The year of 1790s marked the midst of the Industrial Revolution in Britain, when the appearance of flying shuttles and the spinning jenny allowed for a massive increase in the production of cotton fabrics and yarn, which, when combined with the advent of the steam engine, led to the creation of large textile factories. Nevertheless, professional clothes-makers, seamstress and housewives would spend many hours a week producing and mending clothing by hand.
Thomas Saint, an English inventor, realised that clothing production should be improved to take advantage of the increase in fabric production. Thus came his patent of a “sewing machine”. However, he did not successfully advertise or market his invention.
In 1829, the first practical and widely used sewing machine was invented by Barthélemy Thimonnier, a French tailor. Over the next hundred-or-so-years, the sewing machine underwent constant improvements and changes and spread to other parts of Europe and North America.
It could be understood that the invention of the sewing machine marked a new era of the clothing field. Firstly, it changed the life of many women. Traditionally, women just stayed home to do chores and spent several days a week sewing clothing for themselves and their family. Thanks to sewing machines, a housewife could now complete her sewing in a mere several hours, allowing for more free time to pursue hobbies and attain new skills.
Secondly, with the appearance of the sewing machine, home sewing developed into more industrialized activities. Industrial sewing machines, in combination with the cotton gin, the spinning jenny, and the steam engine, made clothing production much easier and much cheaper.

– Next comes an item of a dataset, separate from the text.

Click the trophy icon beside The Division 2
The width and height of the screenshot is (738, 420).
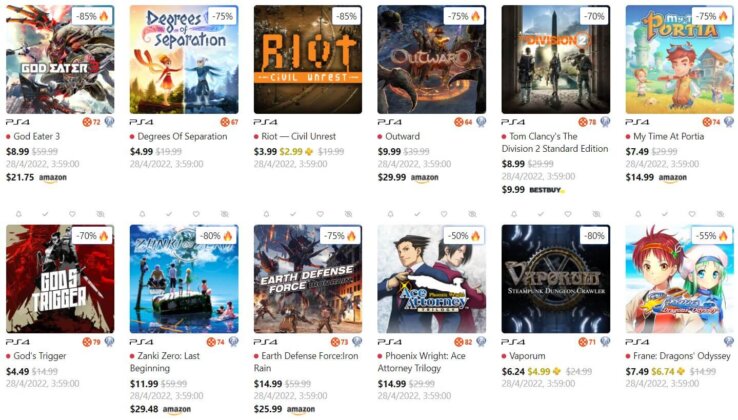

Economically speaking, people could afford to buy more clothing more often, marking the beginnings of the clothing industry that we see today.
The sewing machine's effects on the clothing industry resulted in major changes for other industries as well. Cotton production needed to increase in order to match the demand of the new clothing factories. As a result, cotton became planted in new areas where it had not previously been farmed. Similarly, there was an increased demand for thread, metal (for needles and machine parts), and now machinists as well, to fix broken sewing machines. In addition to being important for clothing production, sewing machines also became important in the manufacturing of furniture with upholstery, curtains and towels, toys, books, and many other products.
Since the second half of the twentieth century, continued advancements in the efficiency of the sewing machines themselves and constant increases in the size of garment factories have created greater amounts of clothing. Nowadays, as production demands went up and competition between clothing companies increased, sewing machines are being produced of very high quality and at a competitive price.